After the passing of the wood-burning steamers, there were several more woodcutting eras on the island - for sawn boards and raw logs. Among others there was the Smith & Hull operation on the west side (1906 to 1917), Peter Stormer's east side and north end, a World War II era sawmill (near the site of the old dock in the Settlement), and The Lake Michigan Hardwood Company sawmill and later raw log cutting. Smith & Hull also operated a standard gauge logging railroad, the "Manitou Limited", running northeast 8 miles out of Crescent using two Shay locomotives from July 12, 1909 until 1915 when the timber ran out.

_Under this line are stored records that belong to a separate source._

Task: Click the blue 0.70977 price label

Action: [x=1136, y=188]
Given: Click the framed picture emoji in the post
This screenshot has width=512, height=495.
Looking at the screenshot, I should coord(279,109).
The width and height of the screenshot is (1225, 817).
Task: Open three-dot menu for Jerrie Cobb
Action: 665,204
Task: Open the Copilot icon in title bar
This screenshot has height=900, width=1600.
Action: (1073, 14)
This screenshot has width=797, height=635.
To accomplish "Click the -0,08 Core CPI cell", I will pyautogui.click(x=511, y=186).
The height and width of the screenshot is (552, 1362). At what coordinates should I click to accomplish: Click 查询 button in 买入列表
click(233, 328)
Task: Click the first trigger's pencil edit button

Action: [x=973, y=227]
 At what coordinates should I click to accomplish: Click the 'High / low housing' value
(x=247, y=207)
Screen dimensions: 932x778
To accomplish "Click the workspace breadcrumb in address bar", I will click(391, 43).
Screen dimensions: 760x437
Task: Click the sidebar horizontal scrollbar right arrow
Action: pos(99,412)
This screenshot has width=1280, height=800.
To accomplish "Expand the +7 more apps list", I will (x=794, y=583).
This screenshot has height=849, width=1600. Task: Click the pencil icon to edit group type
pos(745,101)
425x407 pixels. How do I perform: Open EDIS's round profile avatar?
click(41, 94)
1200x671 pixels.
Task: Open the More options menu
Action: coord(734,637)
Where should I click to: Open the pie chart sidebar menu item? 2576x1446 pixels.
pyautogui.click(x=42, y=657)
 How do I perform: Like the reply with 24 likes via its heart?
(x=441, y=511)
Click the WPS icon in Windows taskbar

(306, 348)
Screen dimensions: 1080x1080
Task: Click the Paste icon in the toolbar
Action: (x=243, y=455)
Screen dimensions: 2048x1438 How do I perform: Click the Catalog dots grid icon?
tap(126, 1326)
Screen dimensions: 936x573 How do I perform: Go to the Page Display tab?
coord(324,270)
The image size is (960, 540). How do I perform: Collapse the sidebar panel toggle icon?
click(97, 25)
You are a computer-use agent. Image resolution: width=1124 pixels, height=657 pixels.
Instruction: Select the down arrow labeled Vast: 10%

Some island settlers turned to farming, growing apples and cherries; remnants of these orchards can still be seen. From the late 1940s through the 1960s, the William R. Angell Foundation, which owned most of the island, used the imported deer population as an economic resource, hosting hunters. The Foundation artificially supported an abundant deer population with commercial salt blocks and custom feed manufactured by Kellogg Company. The deer pruned the island's forests, giving an open, park-like feeling to even the deepest woods. A 4000 ft lighted runway, now a field in "The Settlement" on the eastern side of the island, next to the designated camping grounds and firepits, was used to bring in the hunters.

A summer colony grew on the east side of the island starting in the late 19th century. A group of successful Chicago businessmen built cottages (some of which remain on "Cottage Row"). The National Park Service occupies the old US Life-Saving Station (later the US Coast Guard) grounds near where the Leland boat lands campers. At the south end of the island was a lighthouse, built in 1896, automated in 1932, discontinued in 1938 and destroyed in 1942.

After the foundation sold most of the island to the United States government, the deer population declined due to the lack of artificial feed. The woods have grown up, many clearings are being obliterated; previously open space is rapidly being taken over by the woods. Now, after decades of regrowth, it is hard to spot any deer at all. All buildings built after the 1950s have been slated for demolition or have already been torn down.

Though at various times it was the less populated of the Manitou islands, apple and cherry orchards were planted during its settlement period. Now uninhabited except by the rotating National Park ranger and maintenance crews assigned there, the homesteads and most of the buildings of the island's former settlers lie in varying states of ruin. Various buildings are shored up during the summer months. There is a cemetery in the southeast of the island where some of the island’s former inhabitants are buried.

==Today==
The Manitou islands are surrounded by over 50 known shipwrecks; a few of these are popular (and protected) diving spots.

The island has a system of trails, the remnants of the island's unpaved roads. On the west side of the island one may still walk the "old grade" - the roadbed of the Smith & Hull logging railroad. Wilderness camping is permitted throughout the island, and there are several designated camping sites near the ranger station at the dock. Filtered water is available at the ranger station, with limited natural inland water sources. There is one sizeable inland lake, Lake Manitou, suitable for fishing, and another, Tamarack Lake, which is now essentially a cedar swamp. The island is flanked by dunes on its northwest and southwest sides.

Island mammals include coyote, beaver, white-tailed deer, and eastern chipmunk. The raccoon population died out due to disease shortly before 2002. Numerous songbirds and waterfowl can be seen; of particular note is the endangered piping plover, which nests here. Human disturbance of the nesting area (near Dimmick’s Point) is disastrous to successful reproduction. Therefore, the Dimmick’s Point area is closed to hikers from May 1 through August 15 of each year. Bald eagles are commonly seen, especially during spring and early summer nesting season. Garter snakes are abundant on the island. There is an annual deer hunting season to limit the size of the population.